- Text segment -
In concert, the demand for commodities from China is growing at a breakneck pace, and because China is driven by demographics, that demand will only increase as time goes on. 

In light of this major supply / demand imbalance, prices can only go in one direction - up.

Due to a diverse portfolio of mining and petroleum interests, BHP Billiton is perfectly positioned to prosper from the inevitable ongoing boom.

In June 2003, 6.9% of BHP’s output went to China. By December 2004, that had risen to 10.2%. _


----------



## The Barbarian Investor (17 March 2005)

*Re: CHINA*

BHP to 6 months


----------



## The Barbarian Investor (29 September 2005)

*Re: CHINA*

Interesting reviewing some of everyone's earlier posts..mine included..


----------



## el_ninj0 (29 September 2005)

*Re: CHINA*



			
				The Barbarian Investor said:
			
		

> Interesting reviewing some of everyone's earlier posts..mine included..




Defintely, especially techs comment of a steel glut was interesting to note, and Mofra's comment about MGX, they did well today by the way(sorry, couldn't help myself    ).


----------



## Yippyio (30 September 2005)

*Re: CHINA*

Iron Ore Producers are the primary benefactors of demand created by the two emerging super powers, China & India.  Australian resources stock best positioned are BHP, RIO, PMM, FMG & MGX.

- Tasks to complete -
**A.** In the forum thread about China, what share of BHP's output went to China by December 2004?
**B.** Rewrite the stretch of the forum thread about China from "In concert, the" through "inevitable ongoing boom.", swapping "breakneck pace" for "rapid pace".
Use only the forum thread about China to answer.

- Provided material -

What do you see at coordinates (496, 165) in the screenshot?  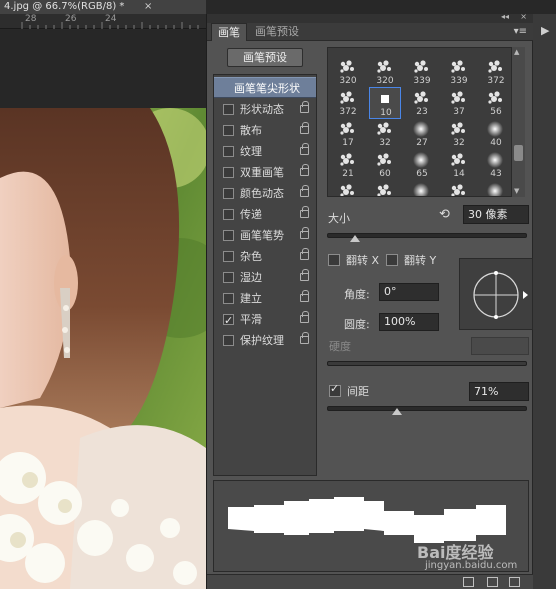 I see `brush-tip-cell: 43` at bounding box center [496, 165].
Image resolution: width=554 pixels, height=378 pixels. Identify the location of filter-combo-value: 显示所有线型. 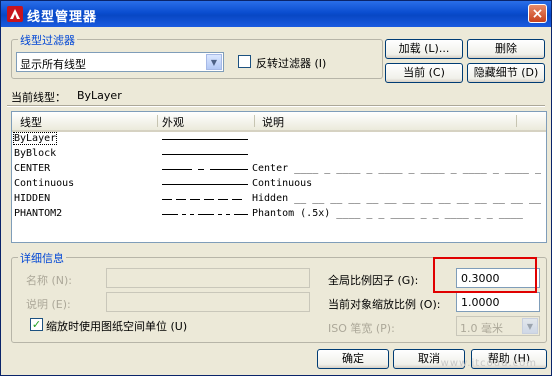
(53, 64).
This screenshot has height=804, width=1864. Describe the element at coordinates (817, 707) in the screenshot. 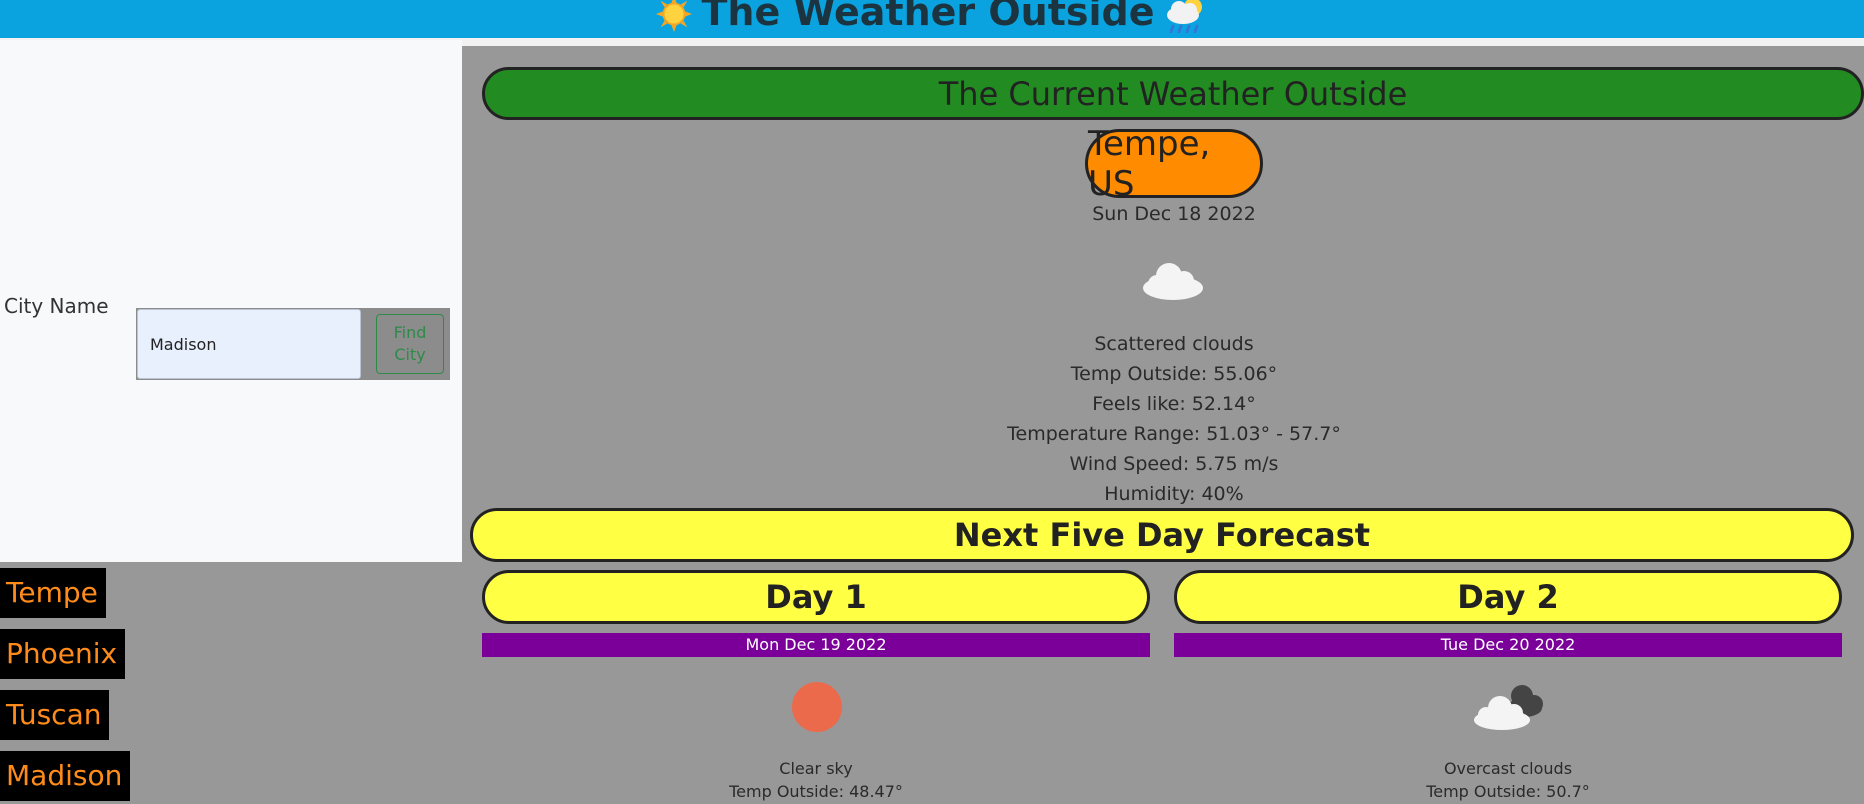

- Results -
**A.** 10.2%

**B.**
In concert, the demand for commodities from China is growing at a rapid pace, and because China is driven by demographics, that demand will only increase as time goes on. 

In light of this major supply / demand imbalance, prices can only go in one direction - up.

Due to a diverse portfolio of mining and petroleum interests, BHP Billiton is perfectly positioned to prosper from the inevitable ongoing boom.